Work to be completed:
Rewrite everything from the line containing "What do you" down to the line containing "(216, 338).", replacing "Bathroom" with "Kitchen" and keeping all else the same. Leave the pictures out of your answer.

Dataset records:
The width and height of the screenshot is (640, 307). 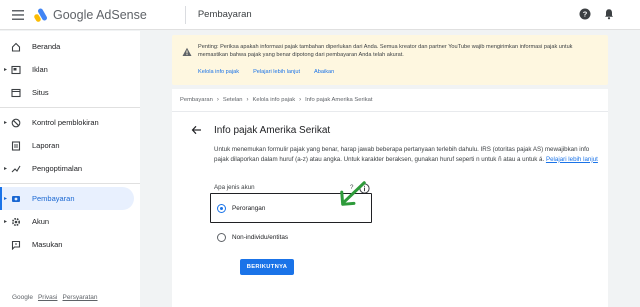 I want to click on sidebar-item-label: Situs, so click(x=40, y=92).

---

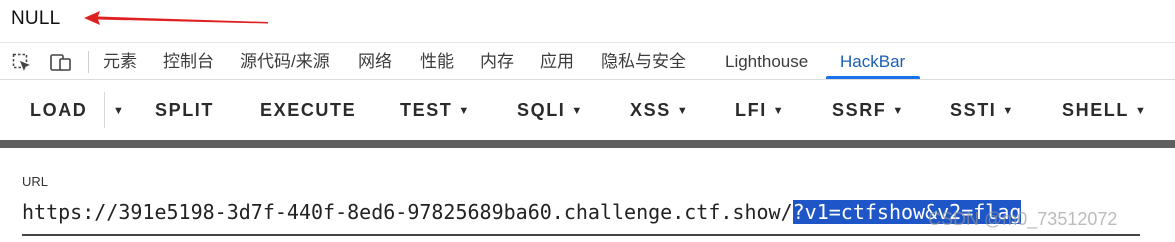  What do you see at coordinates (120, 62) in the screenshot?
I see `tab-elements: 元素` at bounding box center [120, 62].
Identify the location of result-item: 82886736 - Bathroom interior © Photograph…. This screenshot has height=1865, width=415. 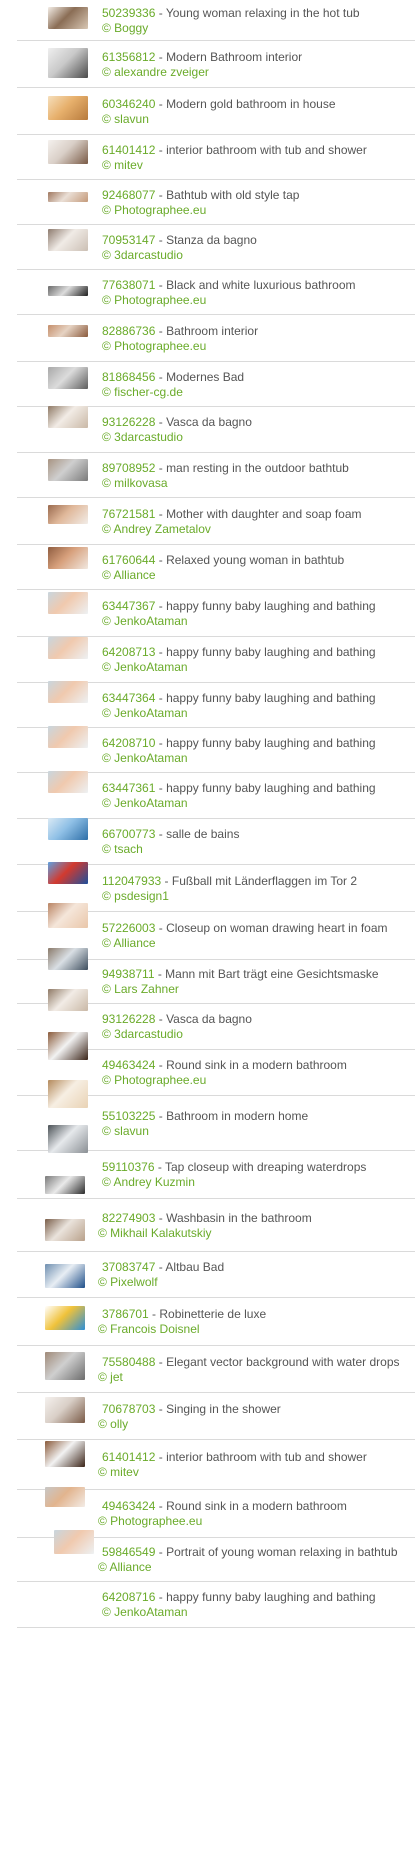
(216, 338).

* * *

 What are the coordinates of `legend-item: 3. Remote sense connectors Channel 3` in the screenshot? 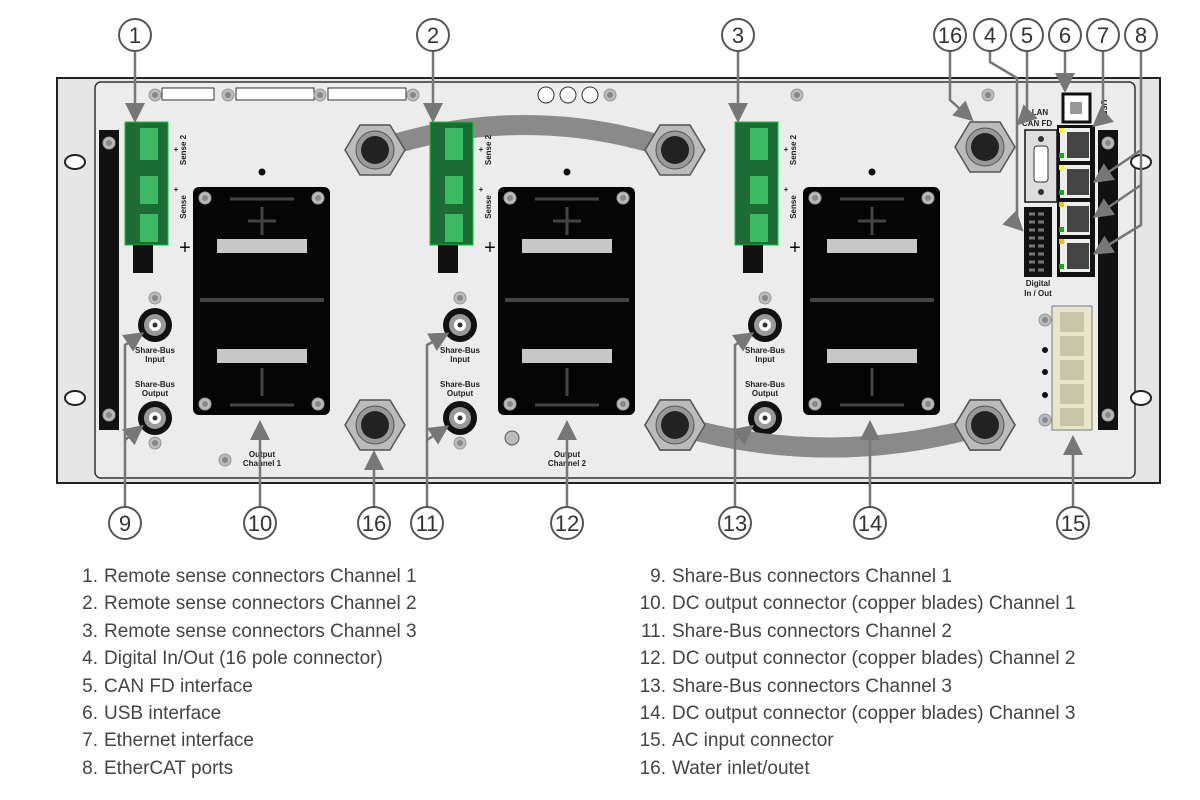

Result:
  What do you see at coordinates (120, 62) in the screenshot?
I see `tab-elements: 元素` at bounding box center [120, 62].
Identify the location of result-item: 82886736 - Kitchen interior © Photograph…. This screenshot has height=1865, width=415. 
(216, 338).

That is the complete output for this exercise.